L’œnologue internationalement reconnu Michel Rolland a tristement quitté ce monde à l'âge de 78 ans, comme l'a annoncé sa famille vendredi. Son décès, dû à une crise cardiaque survenue dans la nuit de jeudi à vendredi, a été confirmé par sa fille, Marie Rolland, à l'AFP.
Surnommé le "gourou du vin" en raison de son livre paru en 2012, Michel Rolland est né dans le Libournais, héritier d'une lignée de viticulteurs. Après avoir poursuivi des études à la faculté d’œnologie de Bordeaux, il débuta sa carrière de consultant dans les années 1970 au sein du Bordelais, avant de conquérir le marché international, devenant une figure phare du "flying winemaker", dont les conseils étaient convoités de la Californie à l'Argentine.
Son partenariat avec le célèbre critique américain Robert Parker a joué un rôle clé dans l’internationalisation des vins de Bordeaux. Toutefois, certains l’accusent d’avoir contribué à uniformiser le goût de ces vins vers des profils boisés et charpentés. "Parker a révolutionné le paysage vinicole mondial avec sa méthode de notation, critiquée mais efficace", affirmait Michel Rolland, suggérant même d'honorer Parker avec une statue à Bordeaux.

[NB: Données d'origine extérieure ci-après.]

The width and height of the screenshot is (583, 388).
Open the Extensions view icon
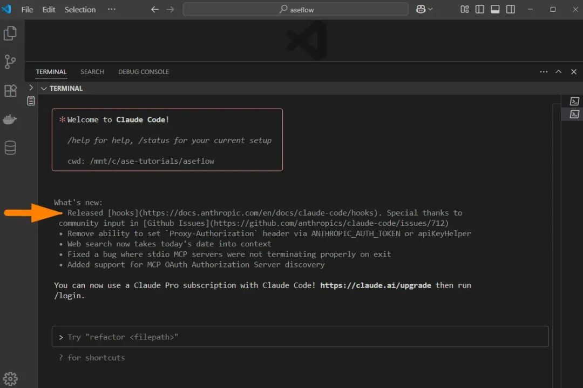pos(10,91)
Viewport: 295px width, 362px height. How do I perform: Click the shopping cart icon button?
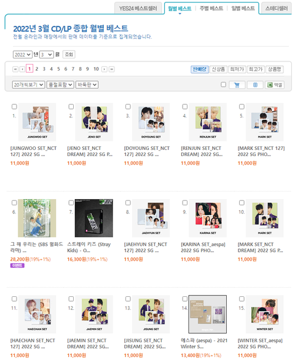[x=237, y=85]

En 2004, son apparition dans le documentaire "Mondovino" de Jonathan Nossiter a substantiellement augmenté sa notoriété internationale. Nossiter le décrivait comme un "corsaire espiègle" et le "Spielberg du vin", une étiquette que Rolland n'a pas manqué de critiquer, qualifiant le réalisateur d'"altermondialiste".

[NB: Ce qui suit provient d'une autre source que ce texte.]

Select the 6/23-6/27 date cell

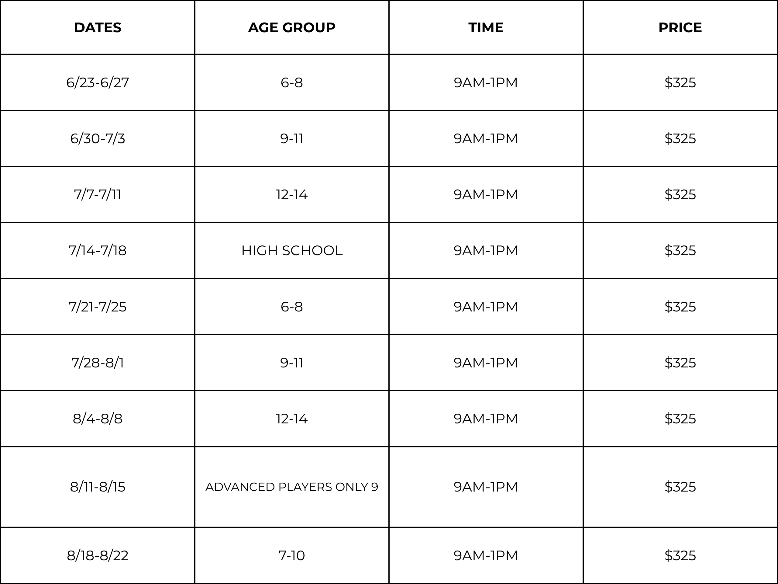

Il a fait savoir que, bien qu'il n’ait rien contre le cinéaste, selon lui, la presse française était trop complaisante envers Nossiter, affirmant que ce dernier avait mis en avant une vision déformée du monde viticole. "Ce n'était pas du génie; il a trompé beaucoup de gens, et c'est cet aspect que je conteste dans mon livre," ajoutait-il.